Latest News: (loading..)

Archived

This topic is now archived and is closed to further replies.

Parikesit

Speed Up Database Query with MySQL 5+ (and more with MySQLi Extension)

17 posts in this topic

There are so many thread about speed up OsCommerce. In this thread I try to focus on MySQL queries optimization (without caching, addon, etc), just pure query technique based on MySQL 5+.

 

As a background, OsCommerce 2.X has been developed long time ago based on PHP 4+ and MySQL 3+ (or MySQL 4+, I'm not sure).

 

So there is a room for improvement just on query technique with current MySQL 5+ standard. And also another improvement with PHP MySQLi Extension.

 

 

Note:

Check your mysql version first before implement suggestion on this thread.

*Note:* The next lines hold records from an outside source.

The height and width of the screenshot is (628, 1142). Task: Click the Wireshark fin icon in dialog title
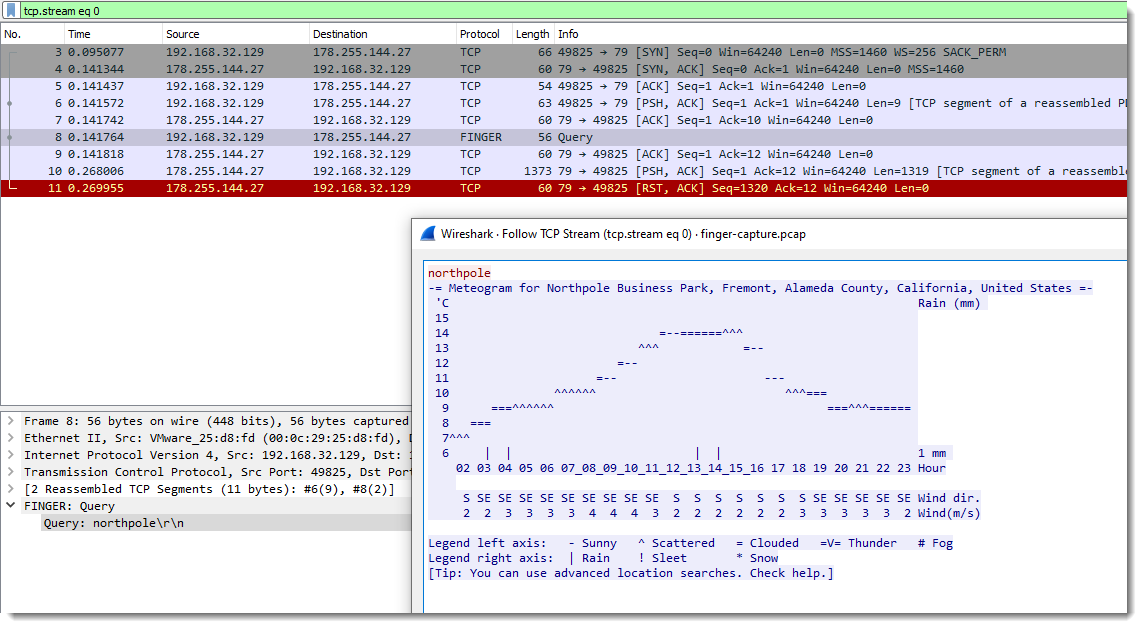pos(427,234)
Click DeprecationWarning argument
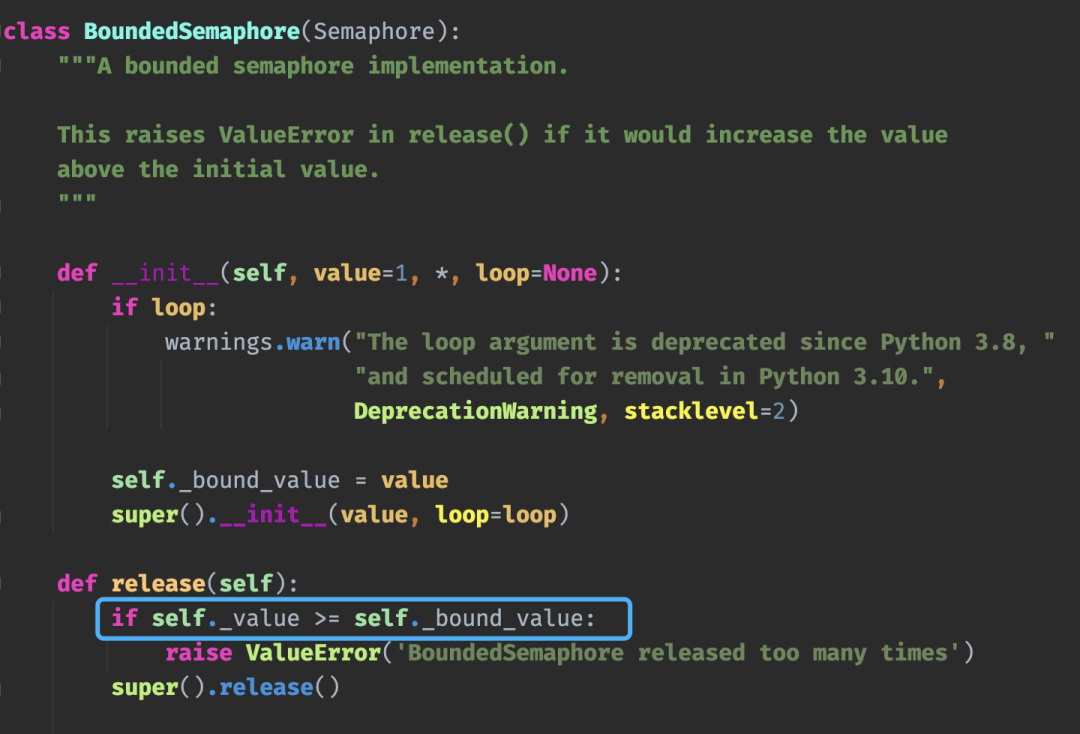The height and width of the screenshot is (734, 1080). pos(474,411)
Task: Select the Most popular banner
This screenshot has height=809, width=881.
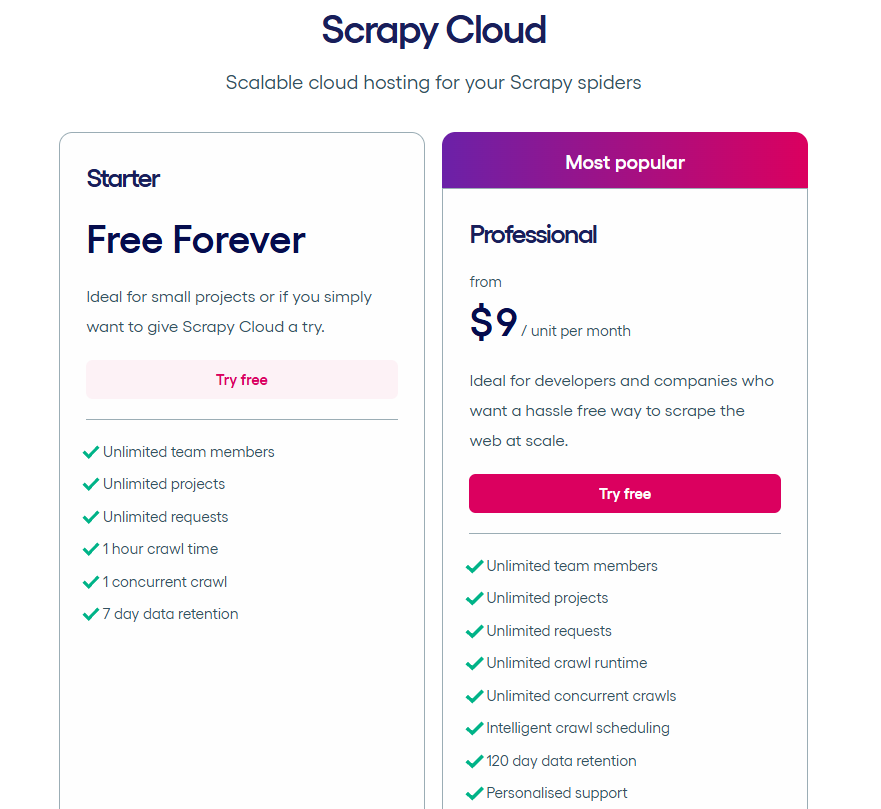Action: [x=624, y=161]
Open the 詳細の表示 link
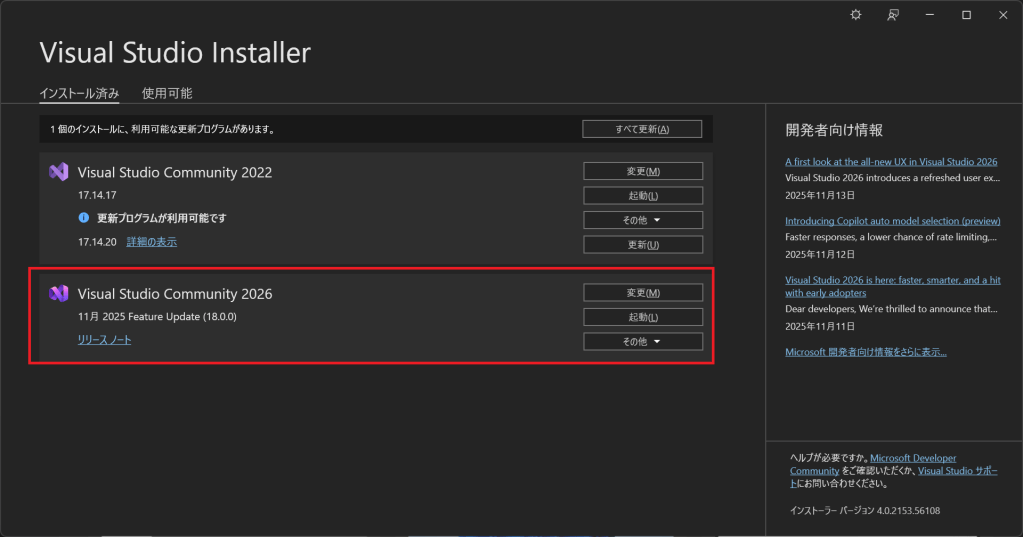This screenshot has height=537, width=1023. pyautogui.click(x=151, y=242)
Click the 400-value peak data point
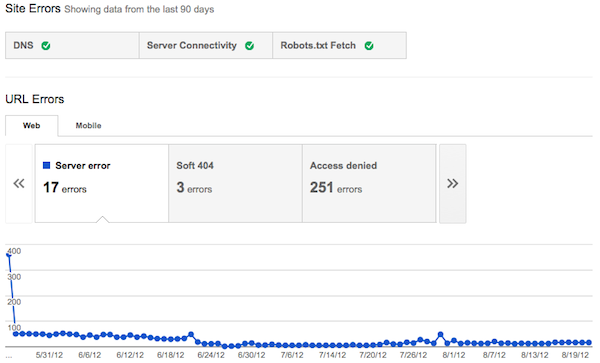Viewport: 600px width, 363px height. click(9, 255)
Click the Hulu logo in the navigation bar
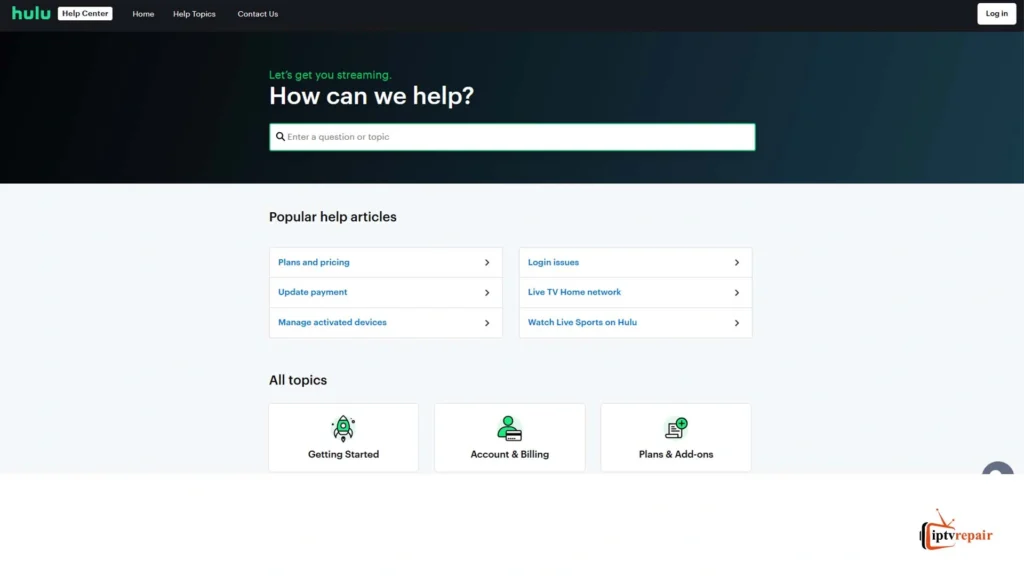Image resolution: width=1024 pixels, height=576 pixels. point(30,13)
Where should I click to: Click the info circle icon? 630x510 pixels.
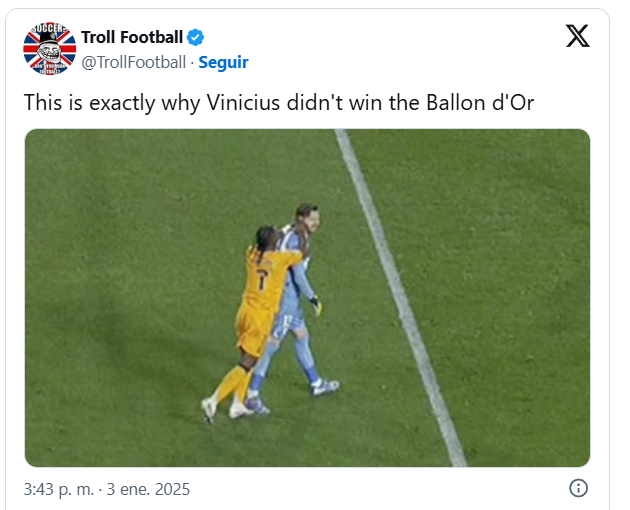pyautogui.click(x=578, y=489)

Make sure you use MySQL-5+.

 

Cheers,

@zaenal

Share this post


Link to post
Share on other sites

I try to make a list of query technique available on MySQL 5+ before going to osCommerce php code.

  1. INSERT ... ON DUPLICATE KEY UPDATE Syntax (see: MySQL>Insert-Update)
  2. SELECT [sql_CALC_FOUND_ROWS] Syntax (see: MySQL>Select)
  3. Subqueries with ANY, IN, or SOME Syntax (see: MySQL>Subquery)
  4. Multi-query with PHP MySQLi Extension (see: PHP>MySQLi>Multi Query)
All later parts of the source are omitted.